# Resnet152 PyTorch Training on Gaudi

In this notebook we will demonstrate how you can train the resnet152 image classifier using Pytorch. We will first demonstrate training on a single HPU, then on 8 HPUs. 

## Install pre-requisites

In [None]:
!pip install matplotlib

## Download and prepare the CIFAR10 dataset


The CIFAR10 dataset contains 60,000 color images in 10 classes, with 6,000 images in each class. The dataset is divided into 50,000 training images and 10,000 testing images.

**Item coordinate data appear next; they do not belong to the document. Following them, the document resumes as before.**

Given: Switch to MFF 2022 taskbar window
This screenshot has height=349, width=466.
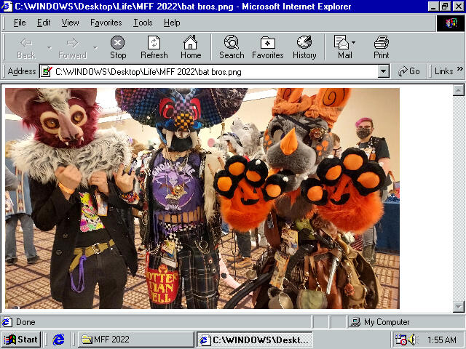Looking at the screenshot, I should [135, 340].
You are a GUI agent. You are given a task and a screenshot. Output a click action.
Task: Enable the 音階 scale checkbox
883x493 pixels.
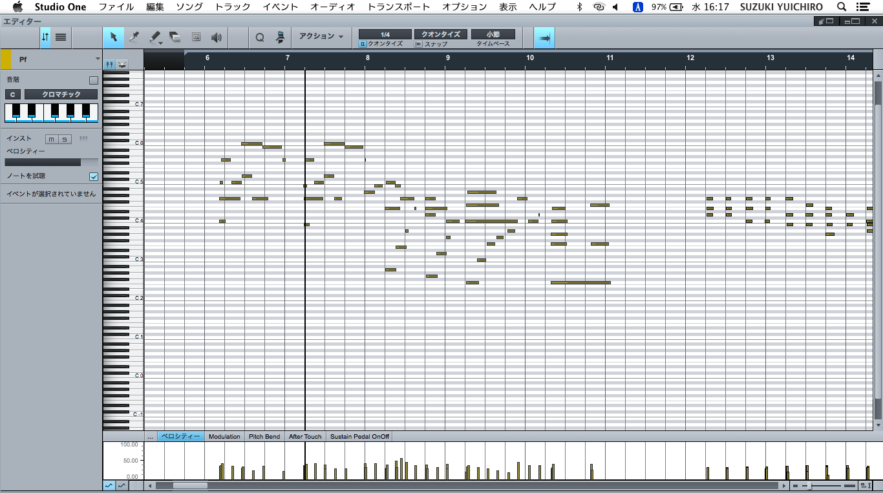click(x=94, y=80)
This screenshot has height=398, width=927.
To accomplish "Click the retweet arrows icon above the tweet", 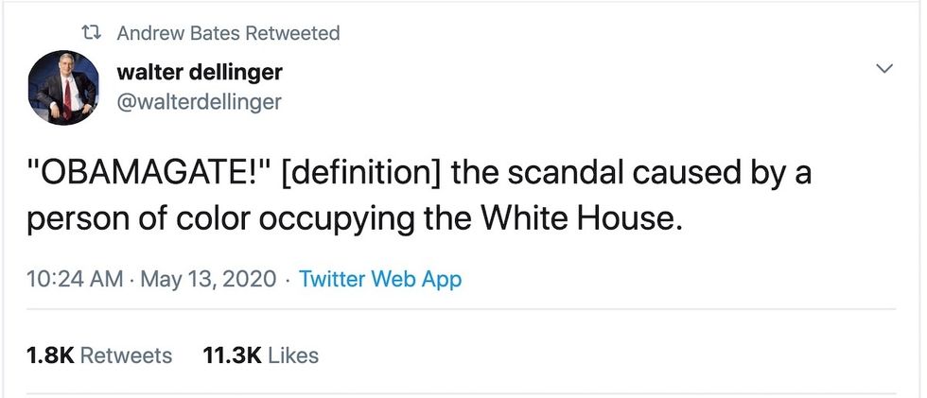I will click(x=92, y=33).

The classes are mutually exclusive and there is no overlap between them.

In [None]:
import torch
import torchvision
import torchvision.transforms as transforms

In [None]:
transform = transforms.Compose(
    [transforms.ToTensor(),
     transforms.Normalize((0.5, 0.5, 0.5), (0.5, 0.5, 0.5))])

batch_size = 8

trainset = torchvision.datasets.CIFAR10(root='./data', train=True,
                                        download=True, transform=transform)
trainloader = torch.utils.data.DataLoader(trainset, batch_size=batch_size,
                                          shuffle=True, num_workers=2)

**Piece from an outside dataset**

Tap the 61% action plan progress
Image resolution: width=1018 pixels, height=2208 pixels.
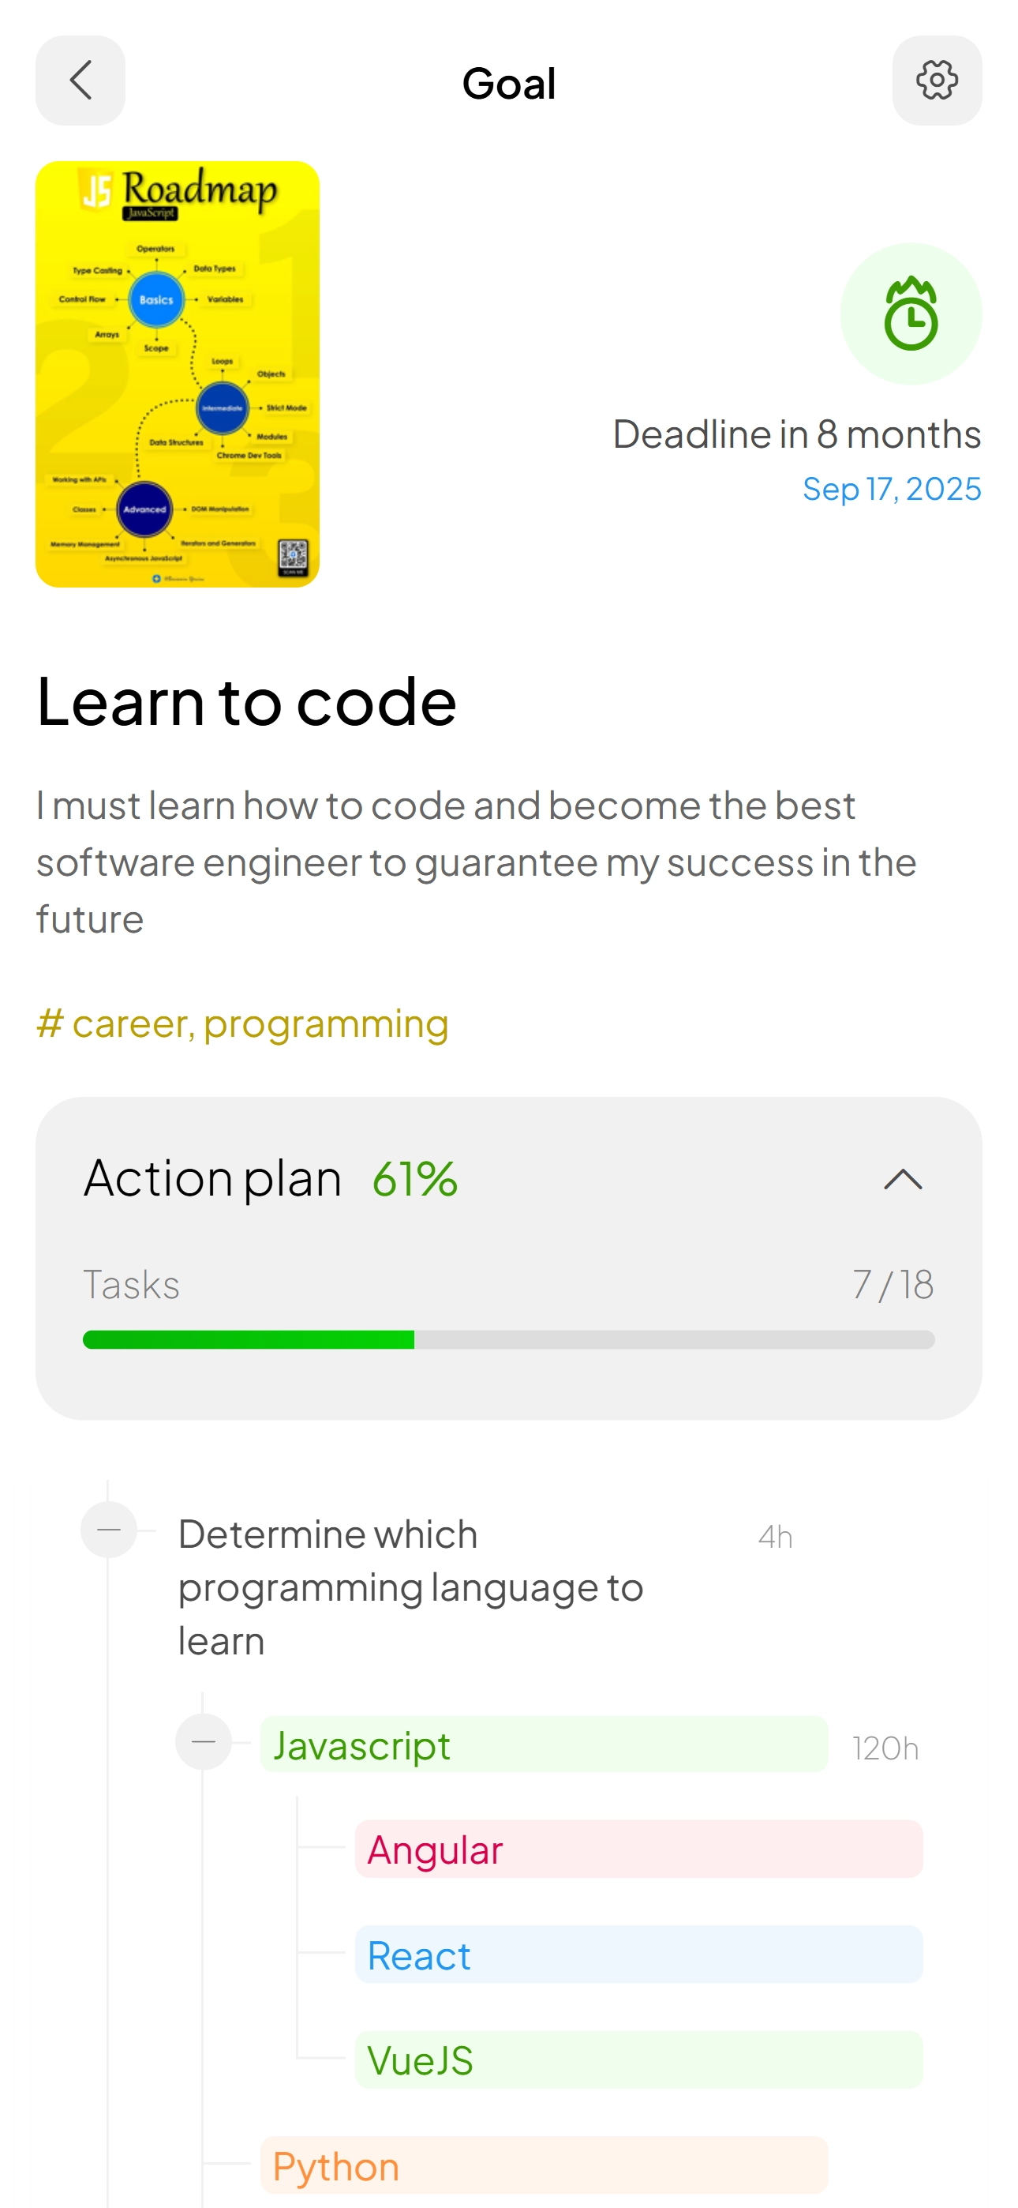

testset = torchvision.datasets.CIFAR10(root='./data', train=False,
                                       download=True, transform=transform)
testloader = torch.utils.data.DataLoader(testset, batch_size=batch_size,
                                         shuffle=False, num_workers=2)

classes = ('plane', 'car', 'bird', 'cat',
           'deer', 'dog', 'frog', 'horse', 'ship', 'truck')

In [None]:
import matplotlib.pyplot as plt
import numpy as np

# functions to show an image
def imshow(img):
    img = img / 2 + 0.5     # unnormalize
    npimg = img.numpy()
    plt.imshow(np.transpose(npimg, (1, 2, 0)))
    plt.show()

# get some random training images
dataiter = iter(trainloader)
images, labels = dataiter.next()

# show images
imshow(torchvision.utils.make_grid(images))
# print labels
print(' '.join(f'{classes[labels[j]]:5s}' for j in range(batch_size)))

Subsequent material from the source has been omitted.